(Stored data entries)

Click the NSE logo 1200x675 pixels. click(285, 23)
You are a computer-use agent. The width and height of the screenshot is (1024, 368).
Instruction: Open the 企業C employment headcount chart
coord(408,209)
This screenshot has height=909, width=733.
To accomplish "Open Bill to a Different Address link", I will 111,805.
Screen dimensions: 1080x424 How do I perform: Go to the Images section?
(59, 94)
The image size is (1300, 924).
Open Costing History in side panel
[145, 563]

==

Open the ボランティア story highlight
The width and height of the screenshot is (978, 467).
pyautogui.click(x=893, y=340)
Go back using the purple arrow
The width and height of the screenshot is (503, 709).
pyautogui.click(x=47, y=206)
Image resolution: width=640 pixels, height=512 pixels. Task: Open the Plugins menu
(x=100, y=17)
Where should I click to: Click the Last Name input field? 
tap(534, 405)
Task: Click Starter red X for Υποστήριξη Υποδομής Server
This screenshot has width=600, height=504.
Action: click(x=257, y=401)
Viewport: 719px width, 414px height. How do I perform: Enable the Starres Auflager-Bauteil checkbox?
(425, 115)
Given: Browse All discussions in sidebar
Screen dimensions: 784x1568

#### WORK ORDER:
From the entries above, extract only the lines running from the one containing "Viewport: 719px width, 414px" through the one containing "Screen dimensions: 784x1568", inclusive.

#### RESULT OF THE EXERCISE:
Viewport: 719px width, 414px height. How do I perform: Enable the Starres Auflager-Bauteil checkbox?
(425, 115)
Given: Browse All discussions in sidebar
Screen dimensions: 784x1568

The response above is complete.